GCr15 steel (AISI-52100) is a typical bearing steel that has wide applications in ball bearings, roller bearings, and other highly stressed parts [1]. This steel usually possesses high carbon, chromium, and low alloying elements in order to achieve high hardness, wear-resistance, and rolling fatigue strength [2,3]. Additionally, the thermo-mechanical processing has significant effects on the microstructure evolution of this steel, which further determines the mechanical properties [4,5]. To manufacture large-size components with excellent performance, the GCr15 bloom with a large cross-section over 400 × 400 mm² has been utilized to promote a reduction in heat deformation. However, with the increasing bloom size, the inhomogeneity of the temperature, strain, and stress distributions becomes much more severe, challenging the microstructure’s control capability. Large GCr15 components are usually key to undertaking heavy loading. To assure the service stability of these GCr15 components, it urgently demands clarifying the characteristics of the microstructure’s evolution and optimizing the hot working processing of this kind of steel with a large cross-section dimension.

Thermo-mechanical control process (TMCP) is an effective microstructure-controlling technique to obtain excellent properties of steels and other alloys [6,7]. The fundamentals of TMCP are to control the microstructure evolution by combining controlled rolling and cooling processes [8,9]. Regarding GCr15 and other micro-alloyed steels, the microstructure evolution during hot rolling is composed of the deformation, recrystallization, and grain growth (GG) of austenite grains. Then the austenite grains transform into pearlite and ferrite during the subsequent cooling process. The recrystallization behavior of austenite grains shows to be highly dependent on the deformed parameters, including strain, strain rate, temperature, and so on. Furthermore, recrystallization can be categorized into dynamic recrystallization (DRX), metadynamic recrystallization (MDRX), and static recrystallization (SRX) [10,11,12]. Yue et al. performed a hot compression of GCr15 steel and found a softening of flow stress because of the occurrence of DRX. Then they constructed the DRX constitutive equation based on the flow curves [13]. Then Yin et al. also established the DRX constitutive equation of GCr15 steel and confirmed it by characterizing the austenite grain structures [14]. Yang et al. studied the recrystallization behavior of this steel during the holding period after hot rolling and characterized the MDRX and SRX behaviors [15]. The recrystallization behavior of other low to high carbon steels has also been investigated by researchers [16,17,18].

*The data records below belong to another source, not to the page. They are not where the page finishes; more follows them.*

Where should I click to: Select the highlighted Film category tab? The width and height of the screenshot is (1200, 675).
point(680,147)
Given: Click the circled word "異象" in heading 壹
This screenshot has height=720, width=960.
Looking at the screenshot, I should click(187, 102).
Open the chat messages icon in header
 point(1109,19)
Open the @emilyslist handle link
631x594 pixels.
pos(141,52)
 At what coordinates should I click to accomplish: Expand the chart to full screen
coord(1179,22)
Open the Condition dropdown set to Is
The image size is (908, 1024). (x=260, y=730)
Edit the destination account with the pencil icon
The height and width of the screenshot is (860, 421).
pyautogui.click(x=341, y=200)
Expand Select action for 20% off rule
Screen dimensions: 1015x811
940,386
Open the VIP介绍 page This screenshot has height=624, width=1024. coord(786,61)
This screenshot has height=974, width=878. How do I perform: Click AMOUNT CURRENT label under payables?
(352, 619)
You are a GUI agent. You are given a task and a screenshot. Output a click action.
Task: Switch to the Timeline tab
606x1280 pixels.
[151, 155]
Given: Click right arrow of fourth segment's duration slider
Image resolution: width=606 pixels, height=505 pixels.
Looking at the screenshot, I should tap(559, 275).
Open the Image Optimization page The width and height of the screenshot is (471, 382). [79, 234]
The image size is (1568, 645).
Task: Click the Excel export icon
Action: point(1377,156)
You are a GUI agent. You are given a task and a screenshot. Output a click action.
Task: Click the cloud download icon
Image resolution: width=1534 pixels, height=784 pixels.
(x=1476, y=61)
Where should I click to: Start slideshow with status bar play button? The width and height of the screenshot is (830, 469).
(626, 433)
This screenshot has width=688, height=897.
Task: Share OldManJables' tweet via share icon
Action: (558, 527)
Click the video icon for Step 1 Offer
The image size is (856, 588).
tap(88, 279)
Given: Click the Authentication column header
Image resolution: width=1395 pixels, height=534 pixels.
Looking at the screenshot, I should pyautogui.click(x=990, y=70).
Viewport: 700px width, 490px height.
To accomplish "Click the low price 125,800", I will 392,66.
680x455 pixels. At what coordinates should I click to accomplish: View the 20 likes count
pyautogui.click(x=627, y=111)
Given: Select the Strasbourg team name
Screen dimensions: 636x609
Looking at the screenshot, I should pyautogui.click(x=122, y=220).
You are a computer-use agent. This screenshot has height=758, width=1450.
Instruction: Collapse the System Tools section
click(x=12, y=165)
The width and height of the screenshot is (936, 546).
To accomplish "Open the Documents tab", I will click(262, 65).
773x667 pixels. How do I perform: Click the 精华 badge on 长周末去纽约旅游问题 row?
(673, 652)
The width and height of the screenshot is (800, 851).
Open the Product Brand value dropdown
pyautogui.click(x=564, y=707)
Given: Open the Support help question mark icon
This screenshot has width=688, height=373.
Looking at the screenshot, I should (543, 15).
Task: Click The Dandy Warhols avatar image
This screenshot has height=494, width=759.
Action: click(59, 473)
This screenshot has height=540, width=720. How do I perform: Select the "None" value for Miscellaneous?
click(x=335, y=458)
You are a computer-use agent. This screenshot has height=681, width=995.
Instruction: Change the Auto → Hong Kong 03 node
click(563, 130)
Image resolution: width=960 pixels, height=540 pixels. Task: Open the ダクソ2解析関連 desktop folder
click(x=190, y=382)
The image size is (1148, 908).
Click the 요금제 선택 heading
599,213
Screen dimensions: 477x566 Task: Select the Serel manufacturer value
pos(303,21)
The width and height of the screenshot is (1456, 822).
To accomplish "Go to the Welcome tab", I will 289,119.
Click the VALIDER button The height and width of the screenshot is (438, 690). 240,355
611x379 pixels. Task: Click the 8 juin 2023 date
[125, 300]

Previous investigations into heat-deformation behavior supply the basis for the TMCP design. However, the steels are generally deformed in a series of passes with varying deformation conditions, resulting in more complex microstructure evolution in practical processing than that in the deformation test. To fill in the gap, a finite element (FE) modeling method was developed to simulate the hot deformation process. Especially for the multi-pass rolling and the products with complex shapes, numerical simulation is found to be effective for analyzing the variations in temperature, strain, etc. Li et al. captured the temperature field in a cross-section of the 50CrV4 bar in continuous rolling by developing a FE model [19]. Perez-Alvarado simulated the hot rolling of steel beams and applied the FE model to optimize the roller profile [20]. Hong et al. reported using an FE simulation to aid the roll pass design of a hot rolling round bar [21]. By coupling the microstructure evolution laws, the microstructure evolution along the hot deformation process can be captured. Wang et al. coupled the DRX constitutive equations and predicted the DRX behavior of the 15V38 alloyed steel during hot rolling [22]. Yue et al. summarized the constitutive equations of GCr15 steel and established an FE model of a bar rolling process [23]. They simulated the austenite grain size variation during bar rolling by developing a subroutine considering the DRX, MDRX, SRX, and GG.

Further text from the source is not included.